Aqui e ali, grupos e movimentos tentam conter o tsunami algorítmico com as barricadas da boa intenção.
Conseguirão, no máximo, atrasar o processo por meio de processos judiciais que, cedo ou tarde, perderão.
No álbum-manifesto Is this what we want?, Paul McCartney se junta a centenas de outros músicos em “protesto contra a proposta de mudança da lei de direitos autorais proposta pelo governo britânico”.
O ex-beatle compôs a faixa-bônus para a versão em vinil do disco: 2’45” de ruídos.
Mas não é provável que álbuns-manifestos ou cartas abertas, ainda que assinadas por Nick Cave e Billie Eilish, Salman Rushdie ou George R.R. Martin, intimidem a fúria tecno-aceleracionista de neoprofetas como Sam Altman e Elon Musk.

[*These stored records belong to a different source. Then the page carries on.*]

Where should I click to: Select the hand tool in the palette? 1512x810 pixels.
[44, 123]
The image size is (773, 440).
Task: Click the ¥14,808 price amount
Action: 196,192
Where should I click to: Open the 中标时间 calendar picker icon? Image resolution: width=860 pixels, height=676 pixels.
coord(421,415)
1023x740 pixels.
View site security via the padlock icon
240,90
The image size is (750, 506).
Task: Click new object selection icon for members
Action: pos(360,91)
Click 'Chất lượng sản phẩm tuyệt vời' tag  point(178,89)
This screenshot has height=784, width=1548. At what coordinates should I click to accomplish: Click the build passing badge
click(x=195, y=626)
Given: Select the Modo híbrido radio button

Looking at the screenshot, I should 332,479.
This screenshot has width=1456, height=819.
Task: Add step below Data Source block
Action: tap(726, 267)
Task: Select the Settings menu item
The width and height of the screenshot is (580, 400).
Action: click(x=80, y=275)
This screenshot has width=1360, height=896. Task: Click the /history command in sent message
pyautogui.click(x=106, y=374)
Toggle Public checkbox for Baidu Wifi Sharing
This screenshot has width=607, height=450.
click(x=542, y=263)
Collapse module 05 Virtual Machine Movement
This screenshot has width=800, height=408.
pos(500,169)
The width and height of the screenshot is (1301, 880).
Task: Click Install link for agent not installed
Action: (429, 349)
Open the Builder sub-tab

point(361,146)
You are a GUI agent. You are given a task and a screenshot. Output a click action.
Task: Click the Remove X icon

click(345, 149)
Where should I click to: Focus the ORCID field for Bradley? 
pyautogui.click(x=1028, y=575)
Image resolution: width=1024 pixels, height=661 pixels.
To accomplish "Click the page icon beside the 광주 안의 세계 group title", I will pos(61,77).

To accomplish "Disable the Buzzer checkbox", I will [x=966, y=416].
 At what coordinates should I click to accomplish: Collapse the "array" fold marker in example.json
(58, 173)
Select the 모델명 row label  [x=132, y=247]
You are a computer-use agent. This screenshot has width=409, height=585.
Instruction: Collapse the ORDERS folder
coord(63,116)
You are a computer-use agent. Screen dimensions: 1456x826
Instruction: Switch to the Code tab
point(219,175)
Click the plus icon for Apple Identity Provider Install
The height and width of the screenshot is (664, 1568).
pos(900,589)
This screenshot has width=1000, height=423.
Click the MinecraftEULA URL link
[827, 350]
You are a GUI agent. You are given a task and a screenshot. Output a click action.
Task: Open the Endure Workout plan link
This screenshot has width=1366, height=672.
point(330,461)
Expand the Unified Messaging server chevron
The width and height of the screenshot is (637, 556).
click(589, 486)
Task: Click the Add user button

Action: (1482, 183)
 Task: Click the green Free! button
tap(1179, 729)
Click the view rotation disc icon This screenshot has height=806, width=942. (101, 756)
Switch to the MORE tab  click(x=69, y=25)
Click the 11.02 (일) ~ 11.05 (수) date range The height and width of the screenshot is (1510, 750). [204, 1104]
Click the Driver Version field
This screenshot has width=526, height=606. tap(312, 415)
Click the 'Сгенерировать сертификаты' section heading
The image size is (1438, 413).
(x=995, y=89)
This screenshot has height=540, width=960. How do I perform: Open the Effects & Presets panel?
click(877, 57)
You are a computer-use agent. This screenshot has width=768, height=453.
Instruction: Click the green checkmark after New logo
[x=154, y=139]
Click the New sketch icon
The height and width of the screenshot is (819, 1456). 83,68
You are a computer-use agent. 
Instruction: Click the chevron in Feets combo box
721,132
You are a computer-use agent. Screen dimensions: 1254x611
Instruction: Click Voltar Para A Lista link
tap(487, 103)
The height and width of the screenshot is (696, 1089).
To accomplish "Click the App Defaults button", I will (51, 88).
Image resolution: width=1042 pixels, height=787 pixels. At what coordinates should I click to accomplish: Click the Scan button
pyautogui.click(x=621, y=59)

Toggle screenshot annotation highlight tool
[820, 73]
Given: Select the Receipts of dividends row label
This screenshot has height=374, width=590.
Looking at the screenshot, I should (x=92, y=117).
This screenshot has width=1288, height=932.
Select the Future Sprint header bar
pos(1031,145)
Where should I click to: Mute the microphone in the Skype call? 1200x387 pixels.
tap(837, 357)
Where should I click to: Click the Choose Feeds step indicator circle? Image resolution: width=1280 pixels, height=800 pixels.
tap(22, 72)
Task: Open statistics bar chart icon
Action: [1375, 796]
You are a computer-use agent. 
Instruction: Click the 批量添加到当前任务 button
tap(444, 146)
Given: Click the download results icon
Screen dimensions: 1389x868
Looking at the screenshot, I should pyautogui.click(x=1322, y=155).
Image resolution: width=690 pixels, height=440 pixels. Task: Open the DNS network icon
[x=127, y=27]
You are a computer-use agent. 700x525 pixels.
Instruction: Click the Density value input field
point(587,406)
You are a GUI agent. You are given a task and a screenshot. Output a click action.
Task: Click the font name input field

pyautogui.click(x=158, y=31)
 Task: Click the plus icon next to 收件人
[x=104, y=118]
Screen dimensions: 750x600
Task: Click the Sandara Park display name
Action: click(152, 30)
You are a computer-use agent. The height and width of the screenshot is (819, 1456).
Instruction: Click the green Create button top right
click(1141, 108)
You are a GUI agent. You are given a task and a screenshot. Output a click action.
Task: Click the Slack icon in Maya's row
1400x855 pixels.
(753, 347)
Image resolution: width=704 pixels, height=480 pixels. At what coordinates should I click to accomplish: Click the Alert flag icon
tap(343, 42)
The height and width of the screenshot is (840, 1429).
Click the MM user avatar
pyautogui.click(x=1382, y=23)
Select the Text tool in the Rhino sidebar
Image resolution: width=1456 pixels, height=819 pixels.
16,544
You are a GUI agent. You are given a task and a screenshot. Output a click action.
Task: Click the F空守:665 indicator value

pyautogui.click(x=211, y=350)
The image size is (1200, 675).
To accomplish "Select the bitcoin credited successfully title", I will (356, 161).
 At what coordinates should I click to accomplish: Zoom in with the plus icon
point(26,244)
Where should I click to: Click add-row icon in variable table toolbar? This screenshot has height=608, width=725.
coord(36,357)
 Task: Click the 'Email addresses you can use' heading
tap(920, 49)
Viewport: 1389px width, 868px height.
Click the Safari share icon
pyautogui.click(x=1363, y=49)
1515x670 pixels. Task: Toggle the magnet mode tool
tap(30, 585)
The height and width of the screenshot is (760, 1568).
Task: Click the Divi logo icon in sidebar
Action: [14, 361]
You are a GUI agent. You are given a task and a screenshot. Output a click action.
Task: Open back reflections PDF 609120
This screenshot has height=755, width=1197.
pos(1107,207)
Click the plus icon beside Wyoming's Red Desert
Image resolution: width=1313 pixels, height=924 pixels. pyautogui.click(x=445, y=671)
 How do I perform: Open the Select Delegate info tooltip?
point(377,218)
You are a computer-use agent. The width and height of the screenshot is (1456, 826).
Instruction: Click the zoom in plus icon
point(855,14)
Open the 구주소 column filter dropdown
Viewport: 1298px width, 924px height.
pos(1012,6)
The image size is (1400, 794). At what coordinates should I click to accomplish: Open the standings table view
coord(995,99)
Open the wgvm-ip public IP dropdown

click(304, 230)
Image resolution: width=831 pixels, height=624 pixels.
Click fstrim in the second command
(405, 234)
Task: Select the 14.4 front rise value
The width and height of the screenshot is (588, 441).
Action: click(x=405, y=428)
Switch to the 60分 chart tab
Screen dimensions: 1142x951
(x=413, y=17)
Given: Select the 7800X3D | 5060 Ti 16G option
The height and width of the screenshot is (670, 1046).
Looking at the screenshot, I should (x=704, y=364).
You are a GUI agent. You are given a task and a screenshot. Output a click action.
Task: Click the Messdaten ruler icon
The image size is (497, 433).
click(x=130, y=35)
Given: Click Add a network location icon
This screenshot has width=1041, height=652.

O fim do mundo (de um certo mundo) veio pra ficar.
E o que fazer depois que o mundo acaba?
No atualíssimo ensaio A obra de arte na era de sua reprodutibilidade técnica, de 1935, o filósofo alemão Walter Benjamin observa que a possibilidade de se reproduzir tecnicamente as obras artísticas tirava delas o que ele chamou de “aura”, de sua condição de “aqui-e-agora”:
“Mesmo na reprodução mais perfeita uma coisa se perde: o aqui e agora da obra de arte – sua existência única no local em que se encontra. No entanto, é nessa existência única, e somente nela, que está realizada a história à qual a obra de arte esteve submetida no decorrer de sua duração”.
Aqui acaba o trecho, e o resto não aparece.